━━━━━ Отрывок ━━━━━

В театре, в гостях, в поезде, в ресторане или гостинице — всюду офицер должен помнить, что он носит мундир русской армии. Однополчане строго взыскивали с него за проступки, несовместимые с достоинством командира. Он не имел права принимать участия в ссоре на улице, появляться на людях в нетрезвом виде, неряшливо или не по форме одетым. Непочтительное отношение к женщине влекло за собой самое резкое осуждение. Жить не по средствам и потому вязнуть в долгах, кляузничать, пускать о ком-либо сплетни значило утратить уважение настоящей офицерской семьи. В полку, кроме суда чести, существовало грозное наказание провинившемуся подобным образом офицеру: товарищи переставали подавать ему руку. И если дело доходило до этого, ему оставалось или перевестись в другой полк, или уйти в отставку.

Существовали мелкие правила, соблюдение которых сразу обнаруживало в офицере человека, подтянутого и воспитанного не только в военном, но и в общепринятом смысле. Представляясь начальнику, не следовало садиться в приемной комнате, а ожидая его выхода, полагалось стоять. Входить к старшему с папиросой в зубах неприлично, ибо никогда нельзя знать, разрешит ли он курить в своем присутствии. Во время приветствии младший не подает руки, пока этого не сделает старший. Если при встрече с офицером на службе или вне ее старший в звании сделал ему какое-либо замечание, то, хотя бы оно и не влекло за собой никаких последствий, офицер тем не менее был обязан уведомить своего начальника о получении замечания.

━━━━━

→ **Условия задания**
(A) Какое наказание, согласно отрывку об офицерском поведении, существовало в полку помимо суда чести для провинившегося офицера?
(B) Процитируйте фрагмент отрывка об офицерском поведении, начиная со слов «В театре, в» и продолжая вплоть до слов «уйти в отставку.».
Приведённые далее записи для работы не понадобятся.

━━━━━ Перечень записей ━━━━━

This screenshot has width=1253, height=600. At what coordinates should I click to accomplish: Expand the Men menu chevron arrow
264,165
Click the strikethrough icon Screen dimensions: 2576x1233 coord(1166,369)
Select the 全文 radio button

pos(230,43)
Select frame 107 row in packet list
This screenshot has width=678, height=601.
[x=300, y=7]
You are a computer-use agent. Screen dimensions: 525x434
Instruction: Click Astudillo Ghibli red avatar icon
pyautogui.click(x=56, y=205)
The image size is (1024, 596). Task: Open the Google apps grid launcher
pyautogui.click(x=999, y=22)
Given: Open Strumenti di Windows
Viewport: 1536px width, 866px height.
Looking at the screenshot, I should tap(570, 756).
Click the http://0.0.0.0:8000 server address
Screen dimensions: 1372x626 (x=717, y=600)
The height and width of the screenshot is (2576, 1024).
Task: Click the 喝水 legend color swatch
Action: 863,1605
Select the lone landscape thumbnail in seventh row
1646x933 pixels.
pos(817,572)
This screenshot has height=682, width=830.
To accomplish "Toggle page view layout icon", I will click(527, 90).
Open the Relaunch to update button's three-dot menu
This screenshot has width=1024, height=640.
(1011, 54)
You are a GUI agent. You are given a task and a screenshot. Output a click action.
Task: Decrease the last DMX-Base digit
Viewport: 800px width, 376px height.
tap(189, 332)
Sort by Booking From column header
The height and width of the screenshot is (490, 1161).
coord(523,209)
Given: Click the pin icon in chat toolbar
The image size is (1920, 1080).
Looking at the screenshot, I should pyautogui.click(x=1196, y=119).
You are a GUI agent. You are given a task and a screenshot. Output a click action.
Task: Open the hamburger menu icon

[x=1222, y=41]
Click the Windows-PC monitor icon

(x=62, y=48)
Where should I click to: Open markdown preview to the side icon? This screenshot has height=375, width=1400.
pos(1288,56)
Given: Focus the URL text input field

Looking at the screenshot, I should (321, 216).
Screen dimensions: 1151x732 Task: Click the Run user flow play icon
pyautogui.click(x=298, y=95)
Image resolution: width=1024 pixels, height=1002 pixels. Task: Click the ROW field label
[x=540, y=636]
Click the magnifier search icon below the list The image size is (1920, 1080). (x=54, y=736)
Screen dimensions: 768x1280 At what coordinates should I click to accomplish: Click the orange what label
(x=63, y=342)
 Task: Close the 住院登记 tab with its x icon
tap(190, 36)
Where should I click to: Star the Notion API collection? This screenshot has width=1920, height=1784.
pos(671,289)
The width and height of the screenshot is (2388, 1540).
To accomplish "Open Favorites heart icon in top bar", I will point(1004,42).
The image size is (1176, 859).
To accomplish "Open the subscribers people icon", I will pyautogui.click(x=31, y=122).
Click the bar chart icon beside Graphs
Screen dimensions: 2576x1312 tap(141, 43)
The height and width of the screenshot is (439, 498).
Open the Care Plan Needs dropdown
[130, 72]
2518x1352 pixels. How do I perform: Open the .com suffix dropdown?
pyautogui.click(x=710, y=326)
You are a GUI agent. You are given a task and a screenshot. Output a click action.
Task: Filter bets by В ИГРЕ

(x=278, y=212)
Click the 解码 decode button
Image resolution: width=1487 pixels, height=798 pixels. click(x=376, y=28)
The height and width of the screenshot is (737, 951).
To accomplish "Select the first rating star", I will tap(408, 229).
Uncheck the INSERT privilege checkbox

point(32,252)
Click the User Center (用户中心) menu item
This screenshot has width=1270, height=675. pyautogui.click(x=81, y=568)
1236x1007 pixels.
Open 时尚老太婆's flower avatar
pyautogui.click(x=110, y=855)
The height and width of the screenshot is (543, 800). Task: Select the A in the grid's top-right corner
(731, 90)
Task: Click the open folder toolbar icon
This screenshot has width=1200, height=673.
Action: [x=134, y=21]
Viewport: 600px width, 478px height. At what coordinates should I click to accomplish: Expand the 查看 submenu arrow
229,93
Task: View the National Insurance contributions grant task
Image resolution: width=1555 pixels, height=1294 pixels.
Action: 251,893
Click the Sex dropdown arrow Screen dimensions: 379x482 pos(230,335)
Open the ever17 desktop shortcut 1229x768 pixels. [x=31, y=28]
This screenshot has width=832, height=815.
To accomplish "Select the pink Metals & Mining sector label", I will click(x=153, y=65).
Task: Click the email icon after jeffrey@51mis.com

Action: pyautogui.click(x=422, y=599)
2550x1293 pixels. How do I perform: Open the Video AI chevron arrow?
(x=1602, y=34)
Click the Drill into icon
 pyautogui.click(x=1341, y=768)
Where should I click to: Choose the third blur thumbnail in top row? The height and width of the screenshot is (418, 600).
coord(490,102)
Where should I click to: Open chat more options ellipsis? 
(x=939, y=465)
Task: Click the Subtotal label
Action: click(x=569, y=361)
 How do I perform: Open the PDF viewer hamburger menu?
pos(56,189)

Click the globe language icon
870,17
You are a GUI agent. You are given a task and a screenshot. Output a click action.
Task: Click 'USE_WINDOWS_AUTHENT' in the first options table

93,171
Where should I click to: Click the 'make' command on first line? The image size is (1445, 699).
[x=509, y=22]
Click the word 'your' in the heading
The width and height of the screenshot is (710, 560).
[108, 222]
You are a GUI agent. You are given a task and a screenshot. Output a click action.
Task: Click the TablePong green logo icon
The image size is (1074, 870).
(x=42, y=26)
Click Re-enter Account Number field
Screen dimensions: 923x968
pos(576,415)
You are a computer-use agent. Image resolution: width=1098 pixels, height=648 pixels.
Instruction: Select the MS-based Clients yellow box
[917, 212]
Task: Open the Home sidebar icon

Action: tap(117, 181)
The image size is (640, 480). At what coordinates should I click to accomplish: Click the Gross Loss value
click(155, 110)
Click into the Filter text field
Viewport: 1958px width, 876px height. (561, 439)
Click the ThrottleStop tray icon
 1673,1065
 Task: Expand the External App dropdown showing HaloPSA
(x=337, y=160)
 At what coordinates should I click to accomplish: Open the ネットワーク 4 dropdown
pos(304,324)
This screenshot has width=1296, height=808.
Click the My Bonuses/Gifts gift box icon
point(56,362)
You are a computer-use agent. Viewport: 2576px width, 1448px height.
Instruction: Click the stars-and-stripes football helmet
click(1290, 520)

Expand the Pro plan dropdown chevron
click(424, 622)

━━━━━

→ **Ответы к заданиям**
(A) Товарищи переставали подавать ему руку.

(B)
В театре, в гостях, в поезде, в ресторане или гостинице — всюду офицер должен помнить, что он носит мундир русской армии. Однополчане строго взыскивали с него за проступки, несовместимые с достоинством командира. Он не имел права принимать участия в ссоре на улице, появляться на людях в нетрезвом виде, неряшливо или не по форме одетым. Непочтительное отношение к женщине влекло за собой самое резкое осуждение. Жить не по средствам и потому вязнуть в долгах, кляузничать, пускать о ком-либо сплетни значило утратить уважение настоящей офицерской семьи. В полку, кроме суда чести, существовало грозное наказание провинившемуся подобным образом офицеру: товарищи переставали подавать ему руку. И если дело доходило до этого, ему оставалось или перевестись в другой полк, или уйти в отставку.